>> START Selected extract

Quintans also cited a significant regression in SDG 13 (Climate Action), based on partial indicators that show a worrying 3.8-point decline.

Twelve out of the 17 SDGs have sufficient data coverage, meaning at least half of their indicators are met.
Among the goals with sufficient indicators and positive progress are SDG 5 (Gender Equality), SDG 10 (Reduced Inequalities), SDG 16 (Peace, Justice and Strong Institutions) and SDG 17 (Partnerships for the Goals).
The country also saw improvements in SDG 1 (No Poverty), SDG 4 (Quality Education) and SDG 8 (Decent Work and Economic Growth), which had previously regressed.
Despite a large global SDG financing gap, Quintans said the world’s wealth is more than enough to fill it.
“As of 2024, total global wealth is estimated at USD477 trillion,” he said.
“The USD4.2 trillion needed annually to meet the SDGs is less than 1% of that.”
He said closing the gap is a matter of rethinking how resources are allocated and spent.
Quintans added that the SDGs offer massive business opportunities and are becoming a key focus for the private sector.
He said the Philippines, with its strong and expanding economy, remains an attractive investment hub.
He noted that businesses can invest in SDG-aligned sectors such as food, agriculture, renewable energy, health and sustainable urban development.

>> END Selected extract
>> START Listing

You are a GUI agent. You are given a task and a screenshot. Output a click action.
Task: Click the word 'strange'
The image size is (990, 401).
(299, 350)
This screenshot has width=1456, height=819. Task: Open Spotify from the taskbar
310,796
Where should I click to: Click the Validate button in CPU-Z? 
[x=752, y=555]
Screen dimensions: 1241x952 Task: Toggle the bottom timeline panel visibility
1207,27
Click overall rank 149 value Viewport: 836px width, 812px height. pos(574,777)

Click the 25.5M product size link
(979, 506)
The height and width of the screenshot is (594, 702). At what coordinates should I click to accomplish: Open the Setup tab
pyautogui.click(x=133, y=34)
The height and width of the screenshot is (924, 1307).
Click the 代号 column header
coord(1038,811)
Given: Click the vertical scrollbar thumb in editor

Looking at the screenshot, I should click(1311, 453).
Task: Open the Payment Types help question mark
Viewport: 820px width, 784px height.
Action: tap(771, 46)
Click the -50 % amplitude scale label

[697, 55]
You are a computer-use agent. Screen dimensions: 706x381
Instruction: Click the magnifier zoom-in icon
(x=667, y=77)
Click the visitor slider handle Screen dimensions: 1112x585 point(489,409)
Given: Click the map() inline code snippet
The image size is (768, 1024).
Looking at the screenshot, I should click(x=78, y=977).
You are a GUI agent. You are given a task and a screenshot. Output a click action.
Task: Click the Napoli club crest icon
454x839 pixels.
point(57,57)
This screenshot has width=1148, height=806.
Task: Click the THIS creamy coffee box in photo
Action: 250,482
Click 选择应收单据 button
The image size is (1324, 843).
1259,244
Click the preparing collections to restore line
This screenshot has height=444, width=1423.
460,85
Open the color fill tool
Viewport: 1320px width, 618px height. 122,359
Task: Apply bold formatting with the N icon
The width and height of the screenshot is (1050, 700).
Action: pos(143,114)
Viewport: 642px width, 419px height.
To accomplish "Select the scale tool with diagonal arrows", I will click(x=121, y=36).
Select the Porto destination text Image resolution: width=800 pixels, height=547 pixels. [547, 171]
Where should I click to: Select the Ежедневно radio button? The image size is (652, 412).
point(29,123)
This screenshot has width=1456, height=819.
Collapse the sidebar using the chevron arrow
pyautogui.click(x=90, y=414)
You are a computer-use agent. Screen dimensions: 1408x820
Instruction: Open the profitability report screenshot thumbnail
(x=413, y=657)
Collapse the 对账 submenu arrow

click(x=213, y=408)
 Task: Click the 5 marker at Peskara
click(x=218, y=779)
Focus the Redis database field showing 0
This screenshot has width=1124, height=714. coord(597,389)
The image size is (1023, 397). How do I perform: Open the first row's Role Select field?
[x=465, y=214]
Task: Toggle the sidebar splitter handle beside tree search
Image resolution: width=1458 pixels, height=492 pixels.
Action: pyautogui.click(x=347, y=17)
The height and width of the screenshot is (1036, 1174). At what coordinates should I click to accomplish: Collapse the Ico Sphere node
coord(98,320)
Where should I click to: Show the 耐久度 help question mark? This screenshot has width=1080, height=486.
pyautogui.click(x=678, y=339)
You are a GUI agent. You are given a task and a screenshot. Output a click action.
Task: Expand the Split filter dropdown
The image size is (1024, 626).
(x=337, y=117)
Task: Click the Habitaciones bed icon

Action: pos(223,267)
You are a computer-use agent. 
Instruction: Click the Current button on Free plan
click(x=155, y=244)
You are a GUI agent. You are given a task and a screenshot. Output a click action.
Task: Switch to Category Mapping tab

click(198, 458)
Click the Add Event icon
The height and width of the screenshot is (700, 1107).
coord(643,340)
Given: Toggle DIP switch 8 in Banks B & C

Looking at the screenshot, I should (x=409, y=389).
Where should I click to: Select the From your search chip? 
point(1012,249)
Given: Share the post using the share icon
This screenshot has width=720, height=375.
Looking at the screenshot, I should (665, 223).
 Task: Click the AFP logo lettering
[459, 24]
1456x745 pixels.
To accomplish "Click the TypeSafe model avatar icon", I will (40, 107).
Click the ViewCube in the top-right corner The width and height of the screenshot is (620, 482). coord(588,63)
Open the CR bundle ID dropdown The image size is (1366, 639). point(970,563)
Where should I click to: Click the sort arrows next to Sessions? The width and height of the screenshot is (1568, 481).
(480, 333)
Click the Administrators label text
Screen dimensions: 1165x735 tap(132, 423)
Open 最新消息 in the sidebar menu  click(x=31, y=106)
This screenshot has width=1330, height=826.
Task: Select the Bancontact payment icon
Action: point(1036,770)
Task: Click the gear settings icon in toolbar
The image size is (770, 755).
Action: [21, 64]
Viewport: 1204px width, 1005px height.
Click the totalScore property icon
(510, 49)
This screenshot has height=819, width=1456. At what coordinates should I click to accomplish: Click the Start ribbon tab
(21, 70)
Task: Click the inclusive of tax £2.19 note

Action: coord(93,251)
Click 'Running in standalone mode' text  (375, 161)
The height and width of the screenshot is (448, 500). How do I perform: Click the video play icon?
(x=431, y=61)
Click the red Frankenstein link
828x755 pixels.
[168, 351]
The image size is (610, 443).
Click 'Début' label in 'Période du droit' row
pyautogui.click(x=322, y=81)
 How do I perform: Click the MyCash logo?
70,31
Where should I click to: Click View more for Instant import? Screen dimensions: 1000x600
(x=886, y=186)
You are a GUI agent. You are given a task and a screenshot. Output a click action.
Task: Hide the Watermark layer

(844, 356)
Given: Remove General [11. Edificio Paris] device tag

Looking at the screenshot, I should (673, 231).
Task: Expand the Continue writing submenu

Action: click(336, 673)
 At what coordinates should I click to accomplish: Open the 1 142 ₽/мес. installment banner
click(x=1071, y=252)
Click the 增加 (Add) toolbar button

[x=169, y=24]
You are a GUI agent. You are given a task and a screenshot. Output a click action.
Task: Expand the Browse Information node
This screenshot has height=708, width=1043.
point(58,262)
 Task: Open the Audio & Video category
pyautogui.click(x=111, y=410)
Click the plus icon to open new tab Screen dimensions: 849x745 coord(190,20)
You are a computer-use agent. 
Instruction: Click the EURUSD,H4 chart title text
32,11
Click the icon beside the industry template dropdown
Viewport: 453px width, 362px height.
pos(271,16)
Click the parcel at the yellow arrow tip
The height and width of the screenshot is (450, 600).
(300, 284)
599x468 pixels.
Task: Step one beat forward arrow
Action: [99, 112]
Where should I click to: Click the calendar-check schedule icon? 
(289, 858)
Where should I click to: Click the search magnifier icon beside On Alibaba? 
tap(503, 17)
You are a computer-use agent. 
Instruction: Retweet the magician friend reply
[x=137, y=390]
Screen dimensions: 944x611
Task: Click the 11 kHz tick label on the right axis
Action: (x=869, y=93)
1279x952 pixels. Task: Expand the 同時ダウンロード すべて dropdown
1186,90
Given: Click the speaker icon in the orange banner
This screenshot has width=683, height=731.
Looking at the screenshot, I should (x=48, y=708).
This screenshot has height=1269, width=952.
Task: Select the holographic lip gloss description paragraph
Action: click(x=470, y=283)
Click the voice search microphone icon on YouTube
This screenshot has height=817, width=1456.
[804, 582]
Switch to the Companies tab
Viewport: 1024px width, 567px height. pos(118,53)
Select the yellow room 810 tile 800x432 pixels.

>> END Listing

» What to work on
Write out the part of the SDG passage that starts with "Among the goals" and continues through "to fill it.", copying it word for word.

» Reply
Among the goals with sufficient indicators and positive progress are SDG 5 (Gender Equality), SDG 10 (Reduced Inequalities), SDG 16 (Peace, Justice and Strong Institutions) and SDG 17 (Partnerships for the Goals).
The country also saw improvements in SDG 1 (No Poverty), SDG 4 (Quality Education) and SDG 8 (Decent Work and Economic Growth), which had previously regressed.
Despite a large global SDG financing gap, Quintans said the world’s wealth is more than enough to fill it.